Real-Life Cyclone Stories

Tropical Cyclone Yasi, Queensland - February 2011

On 3 February 2011, Category 5 Tropical Cyclone Yasi crossed the Queensland coast. It was a massive 1450 km in diameter and moved at approximately 25 km per hour with wind gusts of 285 km per hour (though no equipment was able to directly measure the winds). Thousands of people were evacuated from Cairns as it was feared the city would take a direct hit.

Yasi struck Mission Beach, near Cardwell, and the World Heritage listed Hinchinbrook Island. Luckily no one was killed, but it did flatten sugar cane and banana crops, huge areas of trees and many buildings. The cyclone was so powerful that it didn't completely disperse until it reached the centre of Australia, near Alice Springs. It is estimated that Cyclone Yasi cost $3.6 billion in damage - the most costly cyclone in Australia to date.

Tropical Cyclone Larry, Queensland – March 2006

Tropical Cyclone Larry devastated far north Queensland when it hit on 20 March 2006. It developed in the Coral Sea and was carefully monitored by the Bureau of Meteorology, until it was officially determined to be a Category 3 cyclone. The next 48 hours were crucial in ensuring people were evacuated and took the necessary precautions to stay safe.

Cyclone Larry increased in wind speed and was upgraded to a Category 4 cyclone with wind speeds up to 240 km per hour. It hit Innisfail in the early hours of 20 March and continued to cause destruction and flooding as it moved west. It weakened as it entered the Atherton Tablelands.

No lives were lost, but the total cost of damage was calculated to be over half a billion dollars.

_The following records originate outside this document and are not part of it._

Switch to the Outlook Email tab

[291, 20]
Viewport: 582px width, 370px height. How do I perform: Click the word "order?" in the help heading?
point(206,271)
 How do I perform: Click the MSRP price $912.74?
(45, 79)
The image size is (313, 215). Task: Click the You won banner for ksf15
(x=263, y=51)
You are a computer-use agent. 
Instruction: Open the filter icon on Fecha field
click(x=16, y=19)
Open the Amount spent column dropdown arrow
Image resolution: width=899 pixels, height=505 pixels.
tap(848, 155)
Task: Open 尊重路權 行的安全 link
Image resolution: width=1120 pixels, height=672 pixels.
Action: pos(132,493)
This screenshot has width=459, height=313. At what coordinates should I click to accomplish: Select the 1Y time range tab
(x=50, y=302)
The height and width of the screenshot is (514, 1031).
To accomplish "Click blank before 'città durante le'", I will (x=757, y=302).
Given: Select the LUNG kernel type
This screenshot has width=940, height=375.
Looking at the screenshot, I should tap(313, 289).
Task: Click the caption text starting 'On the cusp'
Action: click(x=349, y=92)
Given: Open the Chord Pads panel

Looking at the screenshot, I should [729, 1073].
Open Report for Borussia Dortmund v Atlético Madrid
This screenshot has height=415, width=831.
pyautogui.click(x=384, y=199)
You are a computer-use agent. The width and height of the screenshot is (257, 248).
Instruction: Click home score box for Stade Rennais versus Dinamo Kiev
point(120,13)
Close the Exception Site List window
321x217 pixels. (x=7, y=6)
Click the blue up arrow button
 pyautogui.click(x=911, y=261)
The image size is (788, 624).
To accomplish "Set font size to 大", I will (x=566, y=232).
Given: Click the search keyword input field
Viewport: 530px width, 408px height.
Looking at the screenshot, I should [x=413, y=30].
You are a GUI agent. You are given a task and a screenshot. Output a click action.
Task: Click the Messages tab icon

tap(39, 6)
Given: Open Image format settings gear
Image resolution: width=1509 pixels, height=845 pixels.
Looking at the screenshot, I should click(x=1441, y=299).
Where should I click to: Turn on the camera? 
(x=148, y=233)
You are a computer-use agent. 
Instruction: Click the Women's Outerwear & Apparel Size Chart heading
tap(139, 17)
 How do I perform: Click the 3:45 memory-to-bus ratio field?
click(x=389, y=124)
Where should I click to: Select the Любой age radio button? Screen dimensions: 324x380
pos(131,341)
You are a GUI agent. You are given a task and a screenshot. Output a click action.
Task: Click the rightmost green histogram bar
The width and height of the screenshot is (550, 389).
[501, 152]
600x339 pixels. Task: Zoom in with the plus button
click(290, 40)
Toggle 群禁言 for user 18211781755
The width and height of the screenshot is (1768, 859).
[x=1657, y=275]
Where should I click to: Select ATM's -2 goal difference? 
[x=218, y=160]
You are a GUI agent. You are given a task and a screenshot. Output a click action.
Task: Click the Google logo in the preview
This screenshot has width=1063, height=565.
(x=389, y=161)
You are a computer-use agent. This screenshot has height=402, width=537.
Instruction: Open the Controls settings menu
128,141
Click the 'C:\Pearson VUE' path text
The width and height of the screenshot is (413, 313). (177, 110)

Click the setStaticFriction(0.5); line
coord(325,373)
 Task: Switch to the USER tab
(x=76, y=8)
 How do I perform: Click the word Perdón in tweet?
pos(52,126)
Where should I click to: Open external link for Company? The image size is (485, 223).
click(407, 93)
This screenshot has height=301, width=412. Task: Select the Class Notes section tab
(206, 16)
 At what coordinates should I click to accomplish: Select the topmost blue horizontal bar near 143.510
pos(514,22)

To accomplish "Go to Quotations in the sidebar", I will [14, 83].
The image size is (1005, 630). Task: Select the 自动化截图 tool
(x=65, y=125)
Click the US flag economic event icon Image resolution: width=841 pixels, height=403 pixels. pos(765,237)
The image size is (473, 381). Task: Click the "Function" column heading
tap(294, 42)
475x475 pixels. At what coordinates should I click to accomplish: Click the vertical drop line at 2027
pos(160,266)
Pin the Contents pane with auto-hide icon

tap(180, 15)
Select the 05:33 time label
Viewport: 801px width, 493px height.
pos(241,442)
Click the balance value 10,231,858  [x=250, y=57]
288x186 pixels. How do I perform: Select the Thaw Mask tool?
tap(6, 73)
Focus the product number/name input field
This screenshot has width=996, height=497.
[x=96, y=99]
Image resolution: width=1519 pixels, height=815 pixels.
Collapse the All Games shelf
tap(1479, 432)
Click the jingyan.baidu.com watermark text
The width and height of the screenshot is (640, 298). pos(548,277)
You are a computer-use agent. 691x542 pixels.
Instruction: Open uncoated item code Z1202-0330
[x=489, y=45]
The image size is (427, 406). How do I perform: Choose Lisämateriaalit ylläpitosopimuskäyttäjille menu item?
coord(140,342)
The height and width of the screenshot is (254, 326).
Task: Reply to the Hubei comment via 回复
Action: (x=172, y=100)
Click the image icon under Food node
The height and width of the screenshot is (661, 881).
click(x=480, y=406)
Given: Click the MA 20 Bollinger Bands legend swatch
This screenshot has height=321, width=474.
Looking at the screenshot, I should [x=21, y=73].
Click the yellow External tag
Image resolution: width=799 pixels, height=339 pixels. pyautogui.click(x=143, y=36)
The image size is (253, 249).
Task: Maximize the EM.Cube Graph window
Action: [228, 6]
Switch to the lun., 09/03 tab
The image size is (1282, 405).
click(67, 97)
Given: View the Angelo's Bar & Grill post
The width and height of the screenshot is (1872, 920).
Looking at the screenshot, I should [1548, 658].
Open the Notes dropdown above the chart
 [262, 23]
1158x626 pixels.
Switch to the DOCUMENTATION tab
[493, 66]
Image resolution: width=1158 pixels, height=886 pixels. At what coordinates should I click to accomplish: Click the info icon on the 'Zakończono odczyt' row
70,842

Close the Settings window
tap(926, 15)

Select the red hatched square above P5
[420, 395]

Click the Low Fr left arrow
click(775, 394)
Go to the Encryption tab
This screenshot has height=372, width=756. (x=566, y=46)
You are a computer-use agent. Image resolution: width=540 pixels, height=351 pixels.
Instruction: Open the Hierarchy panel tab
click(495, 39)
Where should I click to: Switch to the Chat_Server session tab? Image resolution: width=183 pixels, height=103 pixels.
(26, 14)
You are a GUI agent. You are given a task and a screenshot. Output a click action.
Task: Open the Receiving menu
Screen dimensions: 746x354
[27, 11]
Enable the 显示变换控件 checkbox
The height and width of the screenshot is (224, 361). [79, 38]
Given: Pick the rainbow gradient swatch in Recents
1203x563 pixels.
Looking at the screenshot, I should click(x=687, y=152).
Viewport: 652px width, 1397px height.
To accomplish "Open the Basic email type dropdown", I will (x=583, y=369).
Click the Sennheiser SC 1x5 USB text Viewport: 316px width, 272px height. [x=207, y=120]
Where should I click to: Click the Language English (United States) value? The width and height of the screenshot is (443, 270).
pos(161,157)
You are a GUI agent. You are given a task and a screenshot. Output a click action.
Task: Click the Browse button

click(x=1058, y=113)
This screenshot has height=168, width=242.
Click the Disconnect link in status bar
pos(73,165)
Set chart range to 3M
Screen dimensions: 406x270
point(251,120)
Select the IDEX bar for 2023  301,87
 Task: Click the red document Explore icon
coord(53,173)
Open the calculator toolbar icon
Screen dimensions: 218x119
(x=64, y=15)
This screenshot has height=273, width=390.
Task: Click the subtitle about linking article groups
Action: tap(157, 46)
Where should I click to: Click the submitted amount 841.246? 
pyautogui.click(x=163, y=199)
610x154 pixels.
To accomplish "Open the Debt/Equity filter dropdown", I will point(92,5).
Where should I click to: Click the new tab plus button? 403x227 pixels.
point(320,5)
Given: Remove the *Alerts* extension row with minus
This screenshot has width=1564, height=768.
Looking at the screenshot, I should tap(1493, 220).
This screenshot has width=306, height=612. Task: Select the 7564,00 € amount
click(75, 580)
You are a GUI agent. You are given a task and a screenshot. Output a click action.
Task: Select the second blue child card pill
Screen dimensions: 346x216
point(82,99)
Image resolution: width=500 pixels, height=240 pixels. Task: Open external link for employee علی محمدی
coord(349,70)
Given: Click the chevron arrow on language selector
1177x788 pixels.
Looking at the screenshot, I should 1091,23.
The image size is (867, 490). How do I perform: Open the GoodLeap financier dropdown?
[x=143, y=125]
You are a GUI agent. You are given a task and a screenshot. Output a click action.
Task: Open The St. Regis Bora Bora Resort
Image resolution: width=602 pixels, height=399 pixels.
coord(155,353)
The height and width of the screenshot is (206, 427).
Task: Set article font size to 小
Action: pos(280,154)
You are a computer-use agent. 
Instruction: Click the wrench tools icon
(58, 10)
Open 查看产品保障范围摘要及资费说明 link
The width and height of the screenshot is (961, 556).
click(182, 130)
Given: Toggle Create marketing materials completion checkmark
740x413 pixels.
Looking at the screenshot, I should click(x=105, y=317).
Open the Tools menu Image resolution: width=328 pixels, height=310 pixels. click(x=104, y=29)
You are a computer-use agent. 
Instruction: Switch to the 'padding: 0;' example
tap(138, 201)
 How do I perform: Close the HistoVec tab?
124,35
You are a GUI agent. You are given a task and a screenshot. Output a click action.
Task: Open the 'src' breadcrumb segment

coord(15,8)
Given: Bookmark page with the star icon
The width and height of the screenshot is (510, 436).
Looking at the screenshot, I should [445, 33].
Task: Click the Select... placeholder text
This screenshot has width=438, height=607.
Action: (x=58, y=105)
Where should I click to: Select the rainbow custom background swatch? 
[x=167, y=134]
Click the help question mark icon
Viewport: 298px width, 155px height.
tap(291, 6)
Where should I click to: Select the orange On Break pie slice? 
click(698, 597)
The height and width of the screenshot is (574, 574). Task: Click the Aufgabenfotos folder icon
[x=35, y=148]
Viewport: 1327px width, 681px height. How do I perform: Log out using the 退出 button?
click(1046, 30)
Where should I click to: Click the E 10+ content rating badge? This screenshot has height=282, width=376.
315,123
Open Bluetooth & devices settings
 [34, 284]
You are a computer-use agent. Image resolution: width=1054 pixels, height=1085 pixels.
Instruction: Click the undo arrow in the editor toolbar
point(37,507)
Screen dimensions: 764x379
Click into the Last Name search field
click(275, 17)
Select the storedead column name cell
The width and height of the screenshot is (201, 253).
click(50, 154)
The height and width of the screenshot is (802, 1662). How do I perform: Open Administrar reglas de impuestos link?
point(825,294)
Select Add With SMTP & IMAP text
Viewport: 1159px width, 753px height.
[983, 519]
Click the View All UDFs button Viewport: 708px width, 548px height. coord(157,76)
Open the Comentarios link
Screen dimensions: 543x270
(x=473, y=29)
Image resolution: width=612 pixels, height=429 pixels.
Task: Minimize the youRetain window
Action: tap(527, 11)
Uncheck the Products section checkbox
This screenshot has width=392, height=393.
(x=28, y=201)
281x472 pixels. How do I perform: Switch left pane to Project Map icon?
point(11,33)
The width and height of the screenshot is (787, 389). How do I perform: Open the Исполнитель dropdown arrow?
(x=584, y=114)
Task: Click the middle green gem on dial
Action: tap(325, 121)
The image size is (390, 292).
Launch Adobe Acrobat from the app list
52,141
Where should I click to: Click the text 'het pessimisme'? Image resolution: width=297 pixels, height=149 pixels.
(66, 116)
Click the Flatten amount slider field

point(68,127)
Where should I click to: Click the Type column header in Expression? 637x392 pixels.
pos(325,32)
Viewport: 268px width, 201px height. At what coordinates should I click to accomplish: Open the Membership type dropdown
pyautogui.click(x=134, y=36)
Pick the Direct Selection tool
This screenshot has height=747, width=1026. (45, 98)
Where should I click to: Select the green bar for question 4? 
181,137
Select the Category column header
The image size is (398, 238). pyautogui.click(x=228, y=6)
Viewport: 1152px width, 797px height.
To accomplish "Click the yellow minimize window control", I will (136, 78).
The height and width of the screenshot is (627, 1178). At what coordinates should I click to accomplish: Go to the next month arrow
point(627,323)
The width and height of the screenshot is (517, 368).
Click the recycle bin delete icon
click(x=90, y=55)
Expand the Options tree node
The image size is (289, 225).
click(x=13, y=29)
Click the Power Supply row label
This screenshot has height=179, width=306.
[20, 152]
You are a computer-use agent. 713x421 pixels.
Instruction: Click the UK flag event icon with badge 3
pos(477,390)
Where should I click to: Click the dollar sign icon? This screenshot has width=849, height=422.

Fields of crops were flattened by the winds, buildings ripped apart and beaches eroded

Tropical Cyclone Bobby, Western Australia – February 1995

This was a Category 4 tropical cyclone that began in the west over the Timor Sea near Darwin.

Cyclone Bobby travelled south along the west coast of Australia and passed near Onslow on the 24 February 1995. It caused considerable damage to homes and buildings. It also brought heavy rains which flooded and damaged roads, bridges and crops and severely affected the mining industry.

During this time, there were two fishing trawlers and a bulk carrier at sea. The carrier ran aground and both fishing trawlers sank, resulting in the loss of seven lives.

Tropical Cyclone Tracy, Northern Territory – December 1974

Tropical Cyclone Tracy was a devastating blow to Darwin. On the 20 December 1974, a low pressure system developed in the Arafura Sea, which lies between Darwin and Papua New Guinea. By the next day, Tropical Cyclone Tracy was formed and a warning was issued.

Over the next two days heavy rains and strong winds were reported and Cyclone Tracy edged closer to Darwin. Due to the time of the year (Christmas), and the reduced threat of severe cyclones, residents took a relaxed approach to the warnings. When Cyclone Tracy struck Darwin in the early hours of Christmas Day, at estimated wind speeds of 250 km per hour, it brought heavy rains and destructive winds.

Forty-nine people lost their lives in Darwin and another 16 were lost at sea. Hundreds were injured and of the city's 11,200 homes, only 400 remained. Due to the lack of food, shelter, water, medical aid and the threats of the spread of diseases, 35,000 people were evacuated.